• **Exercise task**: Show every line of the data below that contains the string "width", matching case exactly.

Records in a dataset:
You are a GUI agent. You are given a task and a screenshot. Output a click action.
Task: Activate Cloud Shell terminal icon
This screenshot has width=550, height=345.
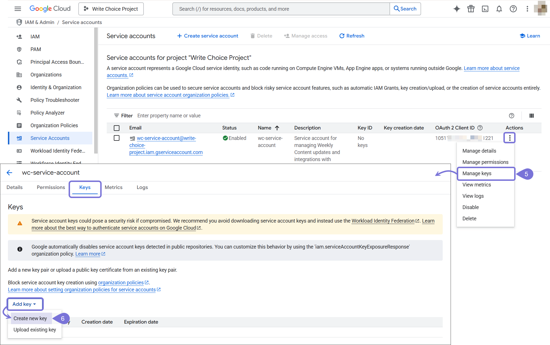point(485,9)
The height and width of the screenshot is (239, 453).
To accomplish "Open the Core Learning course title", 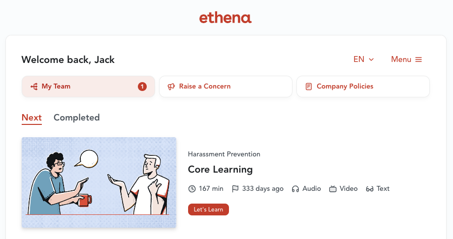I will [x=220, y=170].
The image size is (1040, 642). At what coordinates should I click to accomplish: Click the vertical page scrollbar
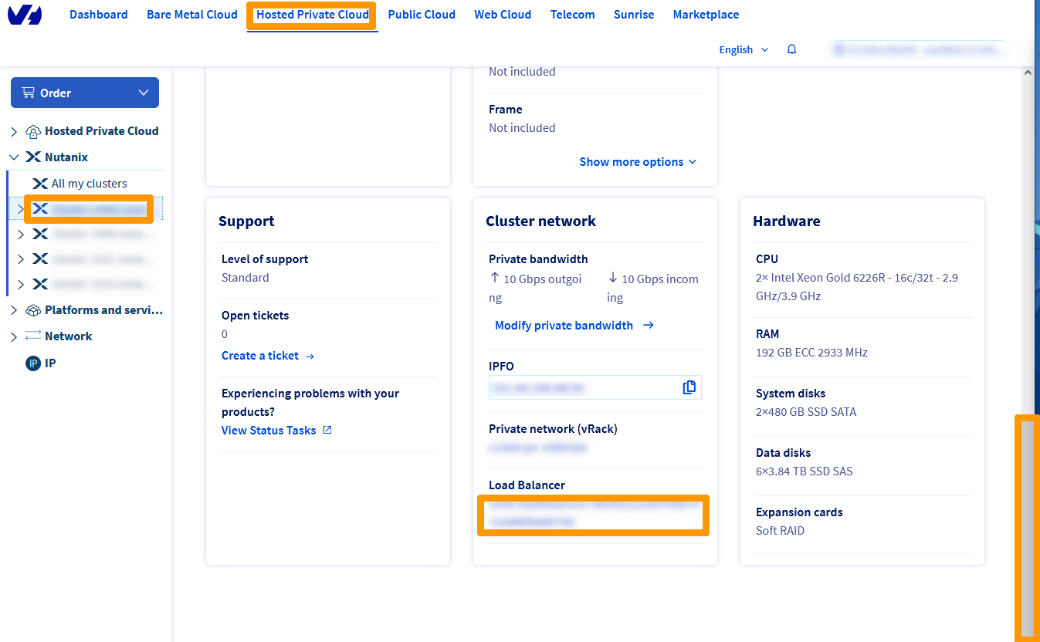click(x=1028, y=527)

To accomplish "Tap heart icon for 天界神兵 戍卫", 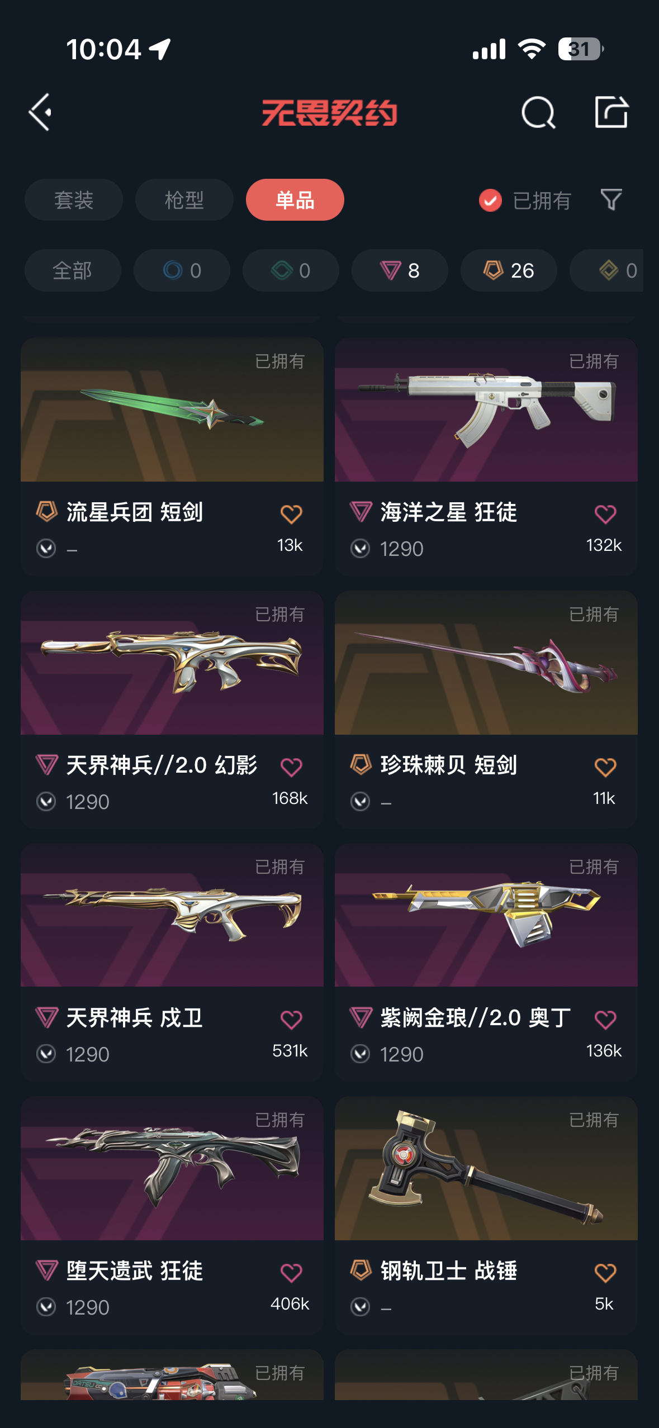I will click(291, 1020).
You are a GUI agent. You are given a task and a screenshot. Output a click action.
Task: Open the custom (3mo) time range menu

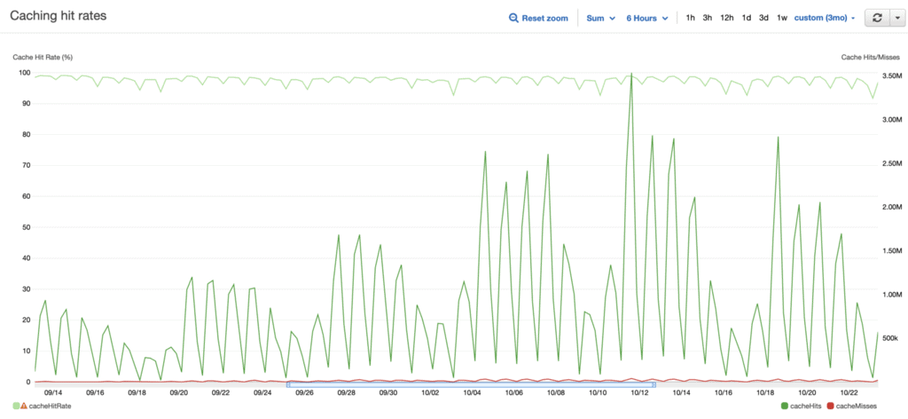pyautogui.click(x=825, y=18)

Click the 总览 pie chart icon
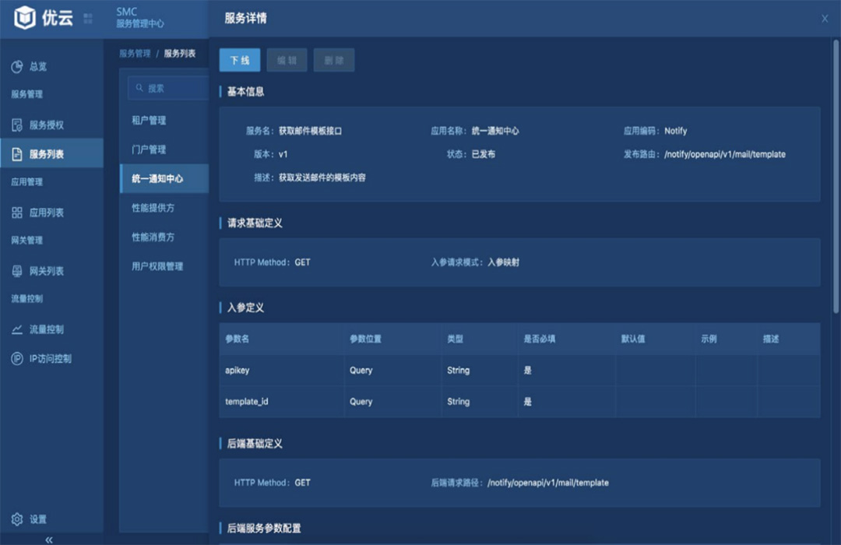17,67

• **Output of the task**:
This screenshot has width=550, height=345.
The height and width of the screenshot is (239, 453).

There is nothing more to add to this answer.